Knowledge Graph — Document Relationship Mapping
Parse markdown files to build a map of how a project's documents connect. Useful for orientation (what exists, how it's organized), finding related content before writing or reviewing, and maintenance (orphans, broken links, missing back-links).
What It Parses
The bundled resources/graph.sh script extracts relationships from these patterns:
- •Markdown links —
[text](path)explicit references between documents - •Wikilinks —
[[entity-name]]shorthand references common in knowledge bases - •Mermaid relationship blocks —
graph,flowchart, and relationship lines in fenced mermaid blocks - •YAML front matter references — fields like
arc,chapter,characters,locationthat connect documents by metadata - •Entity mentions — names and terms that appear across documents without explicit links
What It Outputs
- •Connectivity graph — file → list of outbound links and the files that link back to it
- •Orphaned files — documents nothing links to (potential dead content or missing integration)
- •Broken links — references to files or paths that don't exist
- •Missing back-links — A references B, but B doesn't reference A (useful for wiki and knowledge base maintenance)
- •Clusters — groups of tightly connected documents (helps identify topic areas)
- •Entity mention map — which documents mention which entities, even without explicit links
Running the Script
bash resources/graph.sh [root_directory]
If no directory is specified, it searches from the current working directory.
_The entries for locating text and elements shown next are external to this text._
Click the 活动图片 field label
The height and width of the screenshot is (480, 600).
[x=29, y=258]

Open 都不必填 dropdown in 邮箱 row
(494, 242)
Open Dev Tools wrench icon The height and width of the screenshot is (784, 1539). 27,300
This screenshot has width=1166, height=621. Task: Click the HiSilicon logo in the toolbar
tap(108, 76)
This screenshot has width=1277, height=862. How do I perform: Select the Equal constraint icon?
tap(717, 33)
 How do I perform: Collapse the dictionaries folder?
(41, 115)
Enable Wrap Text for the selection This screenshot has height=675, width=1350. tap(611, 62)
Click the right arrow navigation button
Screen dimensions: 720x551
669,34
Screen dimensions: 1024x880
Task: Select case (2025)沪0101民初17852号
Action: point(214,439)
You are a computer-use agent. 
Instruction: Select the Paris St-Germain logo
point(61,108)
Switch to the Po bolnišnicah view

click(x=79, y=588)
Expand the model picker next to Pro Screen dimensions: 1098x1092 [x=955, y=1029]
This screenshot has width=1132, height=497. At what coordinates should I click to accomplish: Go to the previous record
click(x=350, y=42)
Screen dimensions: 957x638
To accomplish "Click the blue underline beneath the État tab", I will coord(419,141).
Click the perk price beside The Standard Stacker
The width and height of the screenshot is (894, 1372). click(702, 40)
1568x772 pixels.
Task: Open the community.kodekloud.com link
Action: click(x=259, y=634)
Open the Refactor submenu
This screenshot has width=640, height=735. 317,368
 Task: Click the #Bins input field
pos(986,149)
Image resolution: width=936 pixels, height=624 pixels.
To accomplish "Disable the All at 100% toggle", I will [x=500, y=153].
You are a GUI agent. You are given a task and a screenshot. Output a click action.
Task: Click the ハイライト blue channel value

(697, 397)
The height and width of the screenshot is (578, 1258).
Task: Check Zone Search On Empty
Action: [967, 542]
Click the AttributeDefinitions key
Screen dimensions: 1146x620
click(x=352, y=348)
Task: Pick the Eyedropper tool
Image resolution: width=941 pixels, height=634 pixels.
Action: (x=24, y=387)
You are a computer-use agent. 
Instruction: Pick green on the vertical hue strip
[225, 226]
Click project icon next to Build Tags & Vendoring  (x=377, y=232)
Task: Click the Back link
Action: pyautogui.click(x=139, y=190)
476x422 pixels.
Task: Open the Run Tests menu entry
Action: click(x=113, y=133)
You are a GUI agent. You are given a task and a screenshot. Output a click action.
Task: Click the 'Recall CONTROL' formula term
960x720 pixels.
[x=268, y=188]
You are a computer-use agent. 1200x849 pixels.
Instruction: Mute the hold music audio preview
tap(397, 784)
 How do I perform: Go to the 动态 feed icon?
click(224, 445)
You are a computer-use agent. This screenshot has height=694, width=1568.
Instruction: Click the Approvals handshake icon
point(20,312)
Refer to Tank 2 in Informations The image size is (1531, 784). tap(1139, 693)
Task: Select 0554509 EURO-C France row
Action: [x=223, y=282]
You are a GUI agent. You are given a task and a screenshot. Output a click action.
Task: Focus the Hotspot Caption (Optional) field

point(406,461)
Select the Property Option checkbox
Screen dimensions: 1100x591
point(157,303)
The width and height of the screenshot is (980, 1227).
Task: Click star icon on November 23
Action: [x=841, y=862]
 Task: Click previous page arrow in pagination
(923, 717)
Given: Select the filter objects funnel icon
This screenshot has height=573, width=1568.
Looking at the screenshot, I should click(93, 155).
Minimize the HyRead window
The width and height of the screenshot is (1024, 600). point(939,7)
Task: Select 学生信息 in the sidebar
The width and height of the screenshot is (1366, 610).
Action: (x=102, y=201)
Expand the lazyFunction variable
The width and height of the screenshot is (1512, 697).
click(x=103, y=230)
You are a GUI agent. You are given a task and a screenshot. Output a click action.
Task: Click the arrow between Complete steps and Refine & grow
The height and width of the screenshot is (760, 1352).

The script uses only standard unix tools (grep, awk, sed, find, sort) — no Python or other runtime dependencies.
The output is plain text, structured with clear section headers. Pipe it, redirect it to a file, or read it directly.
When to Read the Script Source
Read resources/graph.sh if you need to understand exactly what patterns it matches, extend it for a project with custom link conventions, or debug unexpected output. For normal use, just run it and read the report.
Interpreting Results
Orphaned files aren't automatically problems — some documents are entry points (READMEs, indexes) that are linked to but not from. Missing back-links matter most in wikis and knowledge bases where bidirectional navigation is expected. Broken links are almost always worth fixing.
The graph is a starting point for investigation, not a verdict. An orphaned file might be intentionally standalone. A cluster of tightly linked files might be a well-maintained topic area or might indicate circular references with no external connections.